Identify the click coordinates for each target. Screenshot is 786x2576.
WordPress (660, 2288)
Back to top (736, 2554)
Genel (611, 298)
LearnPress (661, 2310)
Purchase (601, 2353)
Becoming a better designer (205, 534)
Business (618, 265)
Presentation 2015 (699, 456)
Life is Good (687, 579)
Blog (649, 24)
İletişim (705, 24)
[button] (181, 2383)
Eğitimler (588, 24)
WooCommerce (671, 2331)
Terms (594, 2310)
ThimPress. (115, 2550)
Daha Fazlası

▶ _Exercise prompt_
Please give back the entries above, unchanged and complete.

▶ _Answer for the task_
Identify the click coordinates for each target. Screenshot is 786x2576.
WordPress (660, 2288)
Back to top (736, 2554)
Genel (611, 298)
LearnPress (661, 2310)
Purchase (601, 2353)
Becoming a better designer (205, 534)
Business (618, 265)
Presentation 2015 (699, 456)
Life is Good (687, 579)
Blog (649, 24)
İletişim (705, 24)
[button] (181, 2383)
Eğitimler (588, 24)
WooCommerce (671, 2331)
Terms (594, 2310)
ThimPress. (115, 2550)
Daha Fazlası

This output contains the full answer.